Imane Ghafir El Idrissi, Sabina Podlewska, Carmen Abate, Andrzej J. Bojarski, Enza Lacivita* and Marcello Leopoldo Pages 1 - 43 ( 43 )
The purinergic P2X7 receptor (P2X7R), an ATP-gated non-selective cation channel, has emerged as a gatekeeper of inflammation that controls the release of proinflammatory cytokines. As a key player in initiating the inflammatory signaling cascade, the P2X7 receptor is currently under intense scrutiny as a target for the treatment of different pathologies, including chronic inflammatory disorders (rheumatoid arthritis and osteoarthritis), chronic neuropathic pain, mood disorders (depression and anxiety), neurodegenerative diseases, ischemia, cancer (leukemia), and many others. For these reasons, pharmaceutical companies have invested in discovering compounds able to modulate the P2X7R and filed many patent applications. This review article presents an account of P2X7R structure, function, and tissue distribution, emphasizing its role in inflammation. Next, we illustrate the different chemical classes of non-competitive P2X7R antagonists reported by highlighting their properties and qualities as clinical candidates for treating inflammatory disorders and neurodegenerative diseases.

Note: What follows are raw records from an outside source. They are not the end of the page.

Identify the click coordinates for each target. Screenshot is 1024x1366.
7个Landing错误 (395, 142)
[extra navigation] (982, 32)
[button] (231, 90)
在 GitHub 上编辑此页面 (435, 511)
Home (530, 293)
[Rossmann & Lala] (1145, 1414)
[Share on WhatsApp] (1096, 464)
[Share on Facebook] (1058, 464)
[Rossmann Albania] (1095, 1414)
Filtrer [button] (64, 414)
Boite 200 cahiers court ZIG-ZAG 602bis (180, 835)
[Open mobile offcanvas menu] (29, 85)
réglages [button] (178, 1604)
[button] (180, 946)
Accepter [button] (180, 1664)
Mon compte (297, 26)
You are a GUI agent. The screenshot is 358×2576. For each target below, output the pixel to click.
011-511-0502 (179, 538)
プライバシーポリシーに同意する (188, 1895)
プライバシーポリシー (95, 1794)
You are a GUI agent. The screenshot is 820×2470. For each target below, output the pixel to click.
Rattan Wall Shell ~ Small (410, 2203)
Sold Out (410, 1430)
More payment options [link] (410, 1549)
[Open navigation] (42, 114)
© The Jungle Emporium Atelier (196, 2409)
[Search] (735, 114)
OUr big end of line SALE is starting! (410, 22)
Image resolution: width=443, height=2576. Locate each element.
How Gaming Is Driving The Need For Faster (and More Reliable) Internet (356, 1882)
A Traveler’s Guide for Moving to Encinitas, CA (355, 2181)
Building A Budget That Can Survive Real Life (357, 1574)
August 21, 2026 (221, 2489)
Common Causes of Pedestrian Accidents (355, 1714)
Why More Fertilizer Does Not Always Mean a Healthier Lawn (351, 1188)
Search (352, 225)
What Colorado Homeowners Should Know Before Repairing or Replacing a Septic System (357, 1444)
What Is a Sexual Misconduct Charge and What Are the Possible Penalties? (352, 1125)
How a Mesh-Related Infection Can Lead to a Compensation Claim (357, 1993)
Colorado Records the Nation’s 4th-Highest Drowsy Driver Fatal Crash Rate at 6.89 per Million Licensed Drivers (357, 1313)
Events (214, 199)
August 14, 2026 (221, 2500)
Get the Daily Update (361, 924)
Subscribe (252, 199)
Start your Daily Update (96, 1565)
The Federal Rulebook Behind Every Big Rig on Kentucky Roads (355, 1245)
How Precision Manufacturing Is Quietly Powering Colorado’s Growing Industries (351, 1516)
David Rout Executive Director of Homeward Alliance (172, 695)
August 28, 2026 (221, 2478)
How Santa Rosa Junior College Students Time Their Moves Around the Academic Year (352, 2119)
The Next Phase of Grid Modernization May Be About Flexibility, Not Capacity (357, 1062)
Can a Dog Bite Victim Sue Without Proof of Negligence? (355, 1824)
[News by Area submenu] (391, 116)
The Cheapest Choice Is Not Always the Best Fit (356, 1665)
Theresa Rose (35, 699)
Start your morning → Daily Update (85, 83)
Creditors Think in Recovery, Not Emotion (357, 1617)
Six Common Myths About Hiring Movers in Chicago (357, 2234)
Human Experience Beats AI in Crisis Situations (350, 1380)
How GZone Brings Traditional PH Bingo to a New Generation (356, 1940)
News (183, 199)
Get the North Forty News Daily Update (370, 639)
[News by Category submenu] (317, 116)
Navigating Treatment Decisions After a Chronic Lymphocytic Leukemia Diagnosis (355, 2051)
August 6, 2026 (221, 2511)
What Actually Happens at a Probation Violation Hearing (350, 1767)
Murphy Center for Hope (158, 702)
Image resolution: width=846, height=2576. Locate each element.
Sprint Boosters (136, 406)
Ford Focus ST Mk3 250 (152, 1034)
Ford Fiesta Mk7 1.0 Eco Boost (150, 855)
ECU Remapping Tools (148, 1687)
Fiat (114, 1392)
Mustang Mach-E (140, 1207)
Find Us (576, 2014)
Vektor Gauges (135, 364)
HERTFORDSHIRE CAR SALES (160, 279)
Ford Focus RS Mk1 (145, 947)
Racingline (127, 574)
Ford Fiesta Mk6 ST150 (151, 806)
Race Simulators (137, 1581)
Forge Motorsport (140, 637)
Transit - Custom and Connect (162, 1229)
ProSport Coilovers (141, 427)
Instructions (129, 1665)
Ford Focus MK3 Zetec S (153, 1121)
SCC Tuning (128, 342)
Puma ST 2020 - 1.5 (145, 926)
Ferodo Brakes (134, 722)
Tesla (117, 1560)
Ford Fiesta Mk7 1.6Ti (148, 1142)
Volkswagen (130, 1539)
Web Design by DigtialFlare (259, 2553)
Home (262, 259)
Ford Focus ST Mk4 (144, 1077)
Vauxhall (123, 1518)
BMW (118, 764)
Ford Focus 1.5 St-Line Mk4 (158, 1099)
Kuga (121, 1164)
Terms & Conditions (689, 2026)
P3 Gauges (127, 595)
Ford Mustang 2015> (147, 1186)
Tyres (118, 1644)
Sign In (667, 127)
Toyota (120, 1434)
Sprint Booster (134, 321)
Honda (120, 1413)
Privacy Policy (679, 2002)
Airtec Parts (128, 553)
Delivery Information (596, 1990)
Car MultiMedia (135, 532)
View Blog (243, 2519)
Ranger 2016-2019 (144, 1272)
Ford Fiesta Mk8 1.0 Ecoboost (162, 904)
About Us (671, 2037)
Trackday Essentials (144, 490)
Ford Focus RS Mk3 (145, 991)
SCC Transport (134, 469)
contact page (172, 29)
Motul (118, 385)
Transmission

We also discuss the efforts to develop effective Positron Emission Tomography (PET) radioligands to progress the understanding of the pathomechanisms of neurodegenerative disorders, to provide evidence of drug-target engagement, and to assist clinical dose selection for novel drug therapies.
Purinergic P2X7 receptor, inflammation, antagonists, neurodegenerative disorders, cancer, autoimmune diseases, positron emission tomography.